TASKS TO CARRY OUT
1/ According to the passage on gaslighting, who wrote the play from which the term originates?
2/ Extract the passage on gaslighting between "The term gaslighting originates" and "drive her insane.", inclusive.
3/ List every play, film, and podcast named in the passage on gaslighting.

TEXT PASSAGE
What does gaslighting mean?

Gaslighting is a form of emotional abuse or psychological manipulation involving distorting the truth in order to confuse or create doubt in another person to the point they question their sanity or reality.

Where did the term gaslighting come from?

The term gaslighting originates from a 1938 play called Gas Light by Patrick Hamilton. It was eventually adapted into a film, compounded into a single word as Gaslight, in 1944. The story features a conniving and murderous husband who tries to conceal his true identity from his wife. In the film, the husband makes his wife go crazy and steal valuable jewels her family has hidden away. Part of his efforts include toying with their gas-powered lights so they flicker. He convinces her that she’s imagining this, trying to drive her insane.

As a result of the film’s success, gaslighting became a common way of describing emotional abuse or manipulation that causes one to question their sanity. Evidence for this metaphorical extension emerges in the 1950–60s.

While there was some occasional political use in the 1990s, the term rose to particular prominence decades later during the 2016 U.S. election. Then-candidate Trump’s campaign and subsequent administration has been accused of “gaslighting America” for, among other things, labeling verifiable facts as “fake news.”

How to use the term gaslighting  

The gerund gaslighting is used to describe the act of such sanity-questioning manipulation. Its verb form is to gaslight (e.g., to gaslight the public), taking a past tense of gaslighted or gaslit.

The term is used to describe toxic or unhealthy relationship dynamics involving power and control. It’s often used by victims who retroactively discover that a close friend or loved one has been extremely deceitful. As such, gaslighting is commonly associated with infidelity and has been named as a form of child abuse.

Gaslighting is increasingly used more casually to describe lying or deceitful behavior. For instance, some media critics have described the misleading narratives of popular podcasts S-Town and The Polybius Conspiracy as gaslighting the audience.

More examples of gaslighting:

“Gaslighting identifies a real phenomenon: the way critics of a line of thought sometimes try to discount the perceptions of the person producing that thought.”
—Katy Waldman, Slate, April 2016

Note

This content is not meant to be a formal definition of this term. Rather, it is an informal summary that seeks to provide supplemental information and context important to know or keep in mind about the term’s history, meaning, and usage.

Collected data entries
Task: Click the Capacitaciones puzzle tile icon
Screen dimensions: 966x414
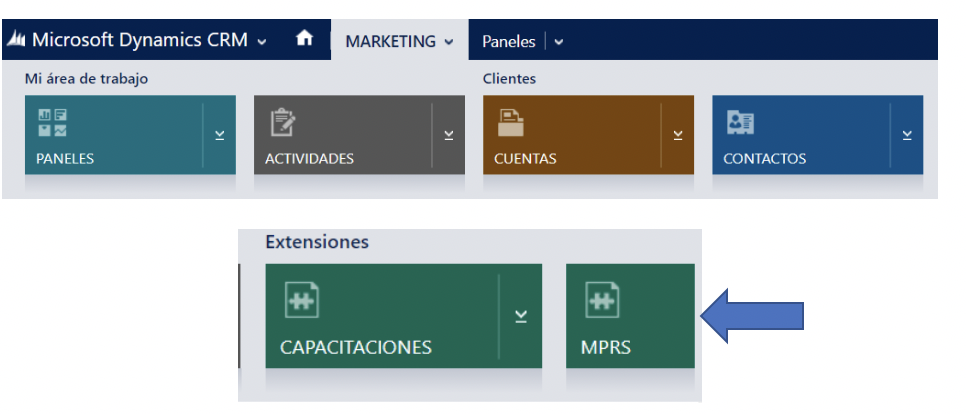Action: (301, 300)
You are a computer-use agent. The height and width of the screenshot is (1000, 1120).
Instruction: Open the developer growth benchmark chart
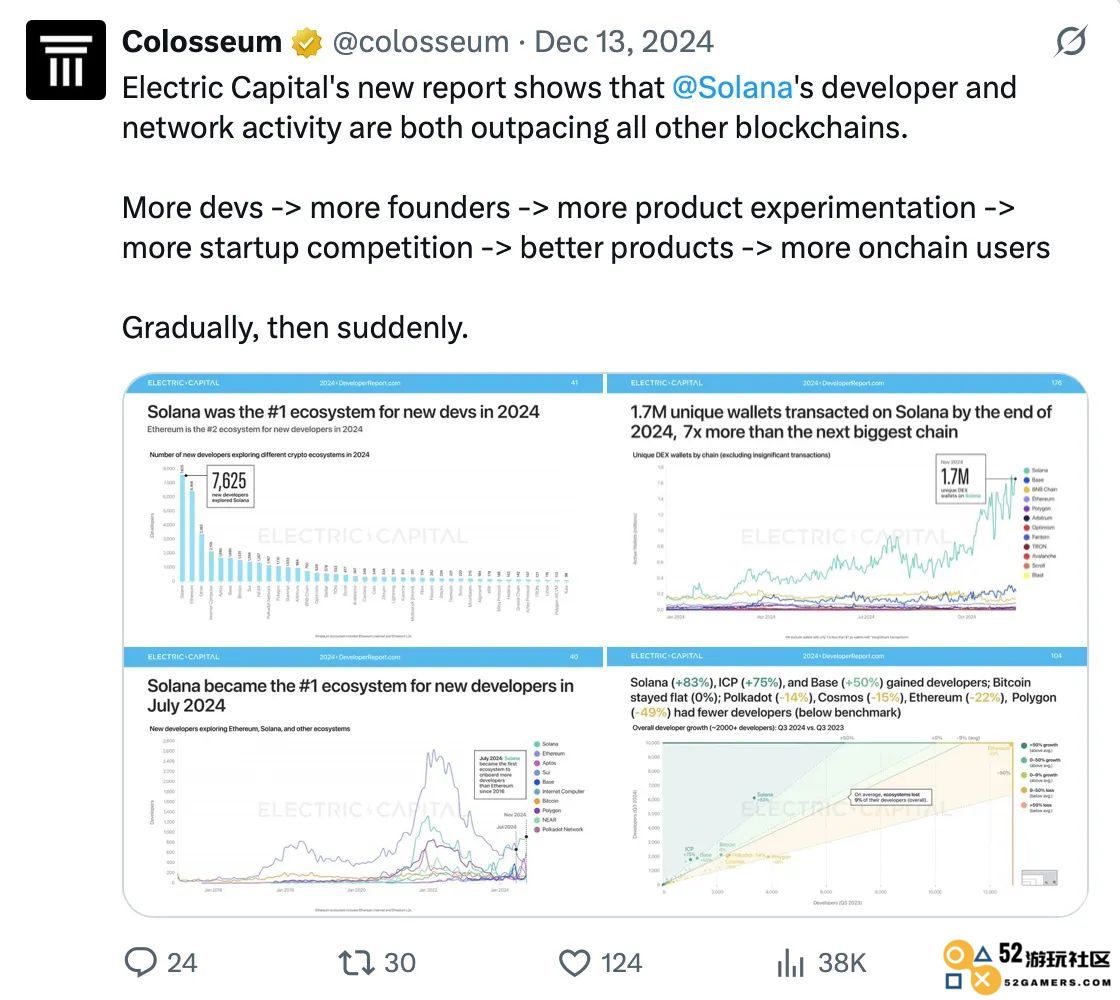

SOLVED PROBLEMS
1/ Patrick Hamilton

2/
The term gaslighting originates from a 1938 play called Gas Light by Patrick Hamilton. It was eventually adapted into a film, compounded into a single word as Gaslight, in 1944. The story features a conniving and murderous husband who tries to conceal his true identity from his wife. In the film, the husband makes his wife go crazy and steal valuable jewels her family has hidden away. Part of his efforts include toying with their gas-powered lights so they flicker. He convinces her that she’s imagining this, trying to drive her insane.

3/ Gas Light (play), Gaslight (film), S-Town (podcast), The Polybius Conspiracy (podcast)